**Passage provided**
══════════
Through painting, printing, photography, 3D animation and film, multimedia artist Peter Alwast experiments with new methods of creating images. His multi-step production process, in which he repeatedly splices and combines the same motifs, allows him to produce cinematic and abstract works that hint at futuristic worlds.
Alwast’s compositions of imagined landscapes are depopulated, dreamlike and often feel timeless, as if hovering in a space between the real and the virtual. This is true across all mediums he utilises, from his washed-out, pastel-coloured oil paintings that feature faint architectural forms floating—or falling—through a wintery sky (as seen in his 2007 exhibition Places That Don’t Exist at George Petelin Gallery), to his video work Everything (2008), a five-minute, three-channel animation featuring an imaginary landscape of snow-capped mountains, half-built houses, industrial neon tubing and a bright yellow car.
The visual complexity running throughout Alwast’s work is only amplified by his laborious methodology. Typically beginning by drawing or painting an image, Alwast then photographs it and composes it again as a virtual space using computer software. He then prints the resulting image out and physically draws onto it once more. The process results in complex and dense imagery, as seen in works such as Haystacks (2011), which features a collection of three open-ended cubes, each constructed from sheets of paper sitting in an imagined grey room—some printed with images of the ocean, others covered in colourful childlike drawings—and Storm (2011), a surreal, candy-coloured scenario, where a single piece of paper with cloud forms scribbled on it intersects a cross-section of metallic, ocean-like water. Alwast also works with a reversed version of this process—drawing digitally first, then collaging the physical, printed images together afterwards, as seen in his colourfully abstract works Junction (2011) and Always Forever (2011), both of which are made up of multiple giclee prints.
══════════
(Word and element location data)
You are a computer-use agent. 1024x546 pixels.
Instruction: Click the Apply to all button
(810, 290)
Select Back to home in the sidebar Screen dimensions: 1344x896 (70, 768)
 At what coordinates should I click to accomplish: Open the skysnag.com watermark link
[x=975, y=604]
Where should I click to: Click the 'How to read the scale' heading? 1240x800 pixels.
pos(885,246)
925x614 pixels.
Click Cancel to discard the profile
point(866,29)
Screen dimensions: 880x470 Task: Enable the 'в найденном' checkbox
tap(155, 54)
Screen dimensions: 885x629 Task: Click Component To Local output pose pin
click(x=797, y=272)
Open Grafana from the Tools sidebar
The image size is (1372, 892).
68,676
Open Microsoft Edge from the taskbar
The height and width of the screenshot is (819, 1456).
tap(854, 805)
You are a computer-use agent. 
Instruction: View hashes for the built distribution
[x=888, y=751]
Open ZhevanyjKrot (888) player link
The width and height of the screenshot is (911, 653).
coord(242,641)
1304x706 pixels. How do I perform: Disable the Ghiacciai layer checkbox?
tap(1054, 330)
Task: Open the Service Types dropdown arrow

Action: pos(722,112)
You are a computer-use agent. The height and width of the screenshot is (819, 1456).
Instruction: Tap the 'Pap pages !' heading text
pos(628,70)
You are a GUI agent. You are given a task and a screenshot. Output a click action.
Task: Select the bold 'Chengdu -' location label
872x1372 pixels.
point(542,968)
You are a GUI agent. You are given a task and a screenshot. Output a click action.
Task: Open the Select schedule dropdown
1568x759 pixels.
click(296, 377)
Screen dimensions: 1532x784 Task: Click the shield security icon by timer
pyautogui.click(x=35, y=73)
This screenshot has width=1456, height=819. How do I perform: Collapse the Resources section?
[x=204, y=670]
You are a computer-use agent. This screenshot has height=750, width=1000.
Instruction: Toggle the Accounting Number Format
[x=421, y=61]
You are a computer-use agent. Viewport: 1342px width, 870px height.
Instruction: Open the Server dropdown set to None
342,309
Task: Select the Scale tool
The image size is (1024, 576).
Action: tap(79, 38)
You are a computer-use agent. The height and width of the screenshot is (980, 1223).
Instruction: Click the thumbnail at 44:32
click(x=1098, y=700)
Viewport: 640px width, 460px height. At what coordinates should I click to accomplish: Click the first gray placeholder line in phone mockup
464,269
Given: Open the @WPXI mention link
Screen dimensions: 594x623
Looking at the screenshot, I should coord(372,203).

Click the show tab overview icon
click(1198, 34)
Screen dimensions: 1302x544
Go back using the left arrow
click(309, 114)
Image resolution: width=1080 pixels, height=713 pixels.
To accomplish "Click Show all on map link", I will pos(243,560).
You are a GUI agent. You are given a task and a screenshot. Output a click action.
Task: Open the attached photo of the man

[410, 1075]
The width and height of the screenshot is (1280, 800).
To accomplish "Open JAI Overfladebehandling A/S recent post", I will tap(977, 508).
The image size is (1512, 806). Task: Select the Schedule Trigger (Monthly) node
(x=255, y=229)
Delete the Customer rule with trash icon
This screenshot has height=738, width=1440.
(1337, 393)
══════════
**To-do list**
• a. Quote the part of the passage on Peter Alwast starting with "Alwast’s compositions of" and going on through "bright yellow car.".
• b. According to the passage on Peter Alwast, how long is his three-channel animation Everything?
• c. Proceed with the passage on Peter Alwast, writing on from its last sentence.

**Outputs in order**
• a.
Alwast’s compositions of imagined landscapes are depopulated, dreamlike and often feel timeless, as if hovering in a space between the real and the virtual. This is true across all mediums he utilises, from his washed-out, pastel-coloured oil paintings that feature faint architectural forms floating—or falling—through a wintery sky (as seen in his 2007 exhibition Places That Don’t Exist at George Petelin Gallery), to his video work Everything (2008), a five-minute, three-channel animation featuring an imaginary landscape of snow-capped mountains, half-built houses, industrial neon tubing and a bright yellow car.

• b. Five minutes.

• c.
Alwast’s concern with light and form are reflected in his video works, such as Future Perfect (2011), in which a light source is suspended near a landscape’s horizon. This effect holds the viewer in a perpetual twilight zone—never arriving, never leaving. He achieved a similar tension in his 2013 exhibition Duets (2013) at Gallery 9 in Sydney by juxtaposing an image of curved pieces of paper directly beside an image of a similar composition, both images combining painting and photography and neither one more real than the other.
In 1997, Alwast completed his Bachelor of Visual Arts with Honours at Queensland University of Technology in Brisbane; in 2001, he received his Master of Fine Arts from Parsons in New York. He has had numerous solo and group exhibitions around the world, including No Soul For Sale, Tate Modern, London (2010); Update III, Liedts-Meesen Foundation, Ghent (2010); Future Perfect, Institute of Modern Art, Brisbane (2011); Experimenta Utopia Now, Museum of Old and New Art, Tasmania (2011); Looking Down, Gallery 9, Sydney (2013); and 1, 2, 3, Gallery 9, Sydney (2015).
Alwast lives and works in Brisbane.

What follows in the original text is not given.